Saturday, November 01, 2014

Taking away privacy and autonomy

As same-sex marriage gets forced on us by various judges, the accompanying attack on family autonomy is obscured.

Stella Morabito writes:
I recently argued in The Federalist that same-sex marriage is merely a vehicle to abolish all civil marriage, and with it, all family autonomy. I predicted that “singles’ activists” would try to finish the job by using those same “marriage equality” arguments to claim that all civil discriminates against singles and therefore should be abolished. Lo and behold, a singles’ activist, author of the book “Singlism,” and blogger for Psychology Today, Bella DePaulo, confirmed exactly that in her critique of my Federalist article, “Welcome to Selfie Nation.” Here’s what she said: “Morabito says that what I really want is ‘to abolish marriage without saying so.’ That’s not quite right. I’m happy to say so.” ...

The arguments I make for marriage and family are straightforward, even plain. Central planners have always understood that when you legally isolate people, you can better control them. Take away the sanctuaries of marriage and family, and you take away everybody’s privacy and autonomy. The state zooms into that vacuum. ...

But the bottom line is that singles’ activists are poised to be handed the “marriage equality” baton by LGBT activists so they can use it to fight for “unmarried equality.” In the end, this basically means keeping singles single and making marrieds single, too.

Too many Americans seem hypnotized by the slogan that abolishing civil marriage will “get the state out of the marriage business.” No. It sure as heck won’t. Have you ever heard anyone who makes this claim explain exactly how it gets the state “out”? I haven’t, and I’ve concluded that’s because it does no such thing. Rather, by abolishing marriage, you simply give the state permission to refuse to recognize your marriage, and its attendant rights and responsibilities. This refusal inevitably extends to the rest of family relationships, including parent-child.
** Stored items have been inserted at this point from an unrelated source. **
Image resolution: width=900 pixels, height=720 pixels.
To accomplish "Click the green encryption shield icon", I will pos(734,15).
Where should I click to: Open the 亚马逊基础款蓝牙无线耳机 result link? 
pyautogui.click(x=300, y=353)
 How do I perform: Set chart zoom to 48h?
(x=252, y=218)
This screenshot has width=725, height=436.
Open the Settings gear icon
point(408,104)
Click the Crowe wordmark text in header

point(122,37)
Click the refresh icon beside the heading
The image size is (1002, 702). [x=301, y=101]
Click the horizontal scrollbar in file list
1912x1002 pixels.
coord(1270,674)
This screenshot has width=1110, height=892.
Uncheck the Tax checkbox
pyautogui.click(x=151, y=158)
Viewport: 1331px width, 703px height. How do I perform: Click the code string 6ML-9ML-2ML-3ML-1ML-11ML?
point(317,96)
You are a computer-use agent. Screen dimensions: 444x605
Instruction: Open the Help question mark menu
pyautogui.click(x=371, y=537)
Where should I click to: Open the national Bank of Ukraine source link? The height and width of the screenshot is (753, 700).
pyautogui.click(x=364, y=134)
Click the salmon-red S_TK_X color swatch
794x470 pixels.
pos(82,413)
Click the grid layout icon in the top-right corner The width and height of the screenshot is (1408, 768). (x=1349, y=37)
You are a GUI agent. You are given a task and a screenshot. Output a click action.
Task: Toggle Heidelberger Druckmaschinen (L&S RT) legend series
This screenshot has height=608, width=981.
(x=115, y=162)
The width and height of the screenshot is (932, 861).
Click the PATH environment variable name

Thus, the effort to abolish marriage is intimately connected to the ongoing radical redefinition of family. All of this is about—whether consciously and willfully, or not—abolishing family autonomy, abolishing privacy, and, by logical extension, abolishing all personal relationships based on mutual trust.

2 comments:

Anonymous said...

"As same-sex marriage gets forced on us by various judges"

No judge is forcing me to marry another man. And I'll bet no judge is forcing you to do it, either.

Maybe quit the hysterics?

George said...

Judges are forcing same-sex marriage on our society. It has happened in over 20 states, with more to come. That is a simple statement of fact, with no hysterics.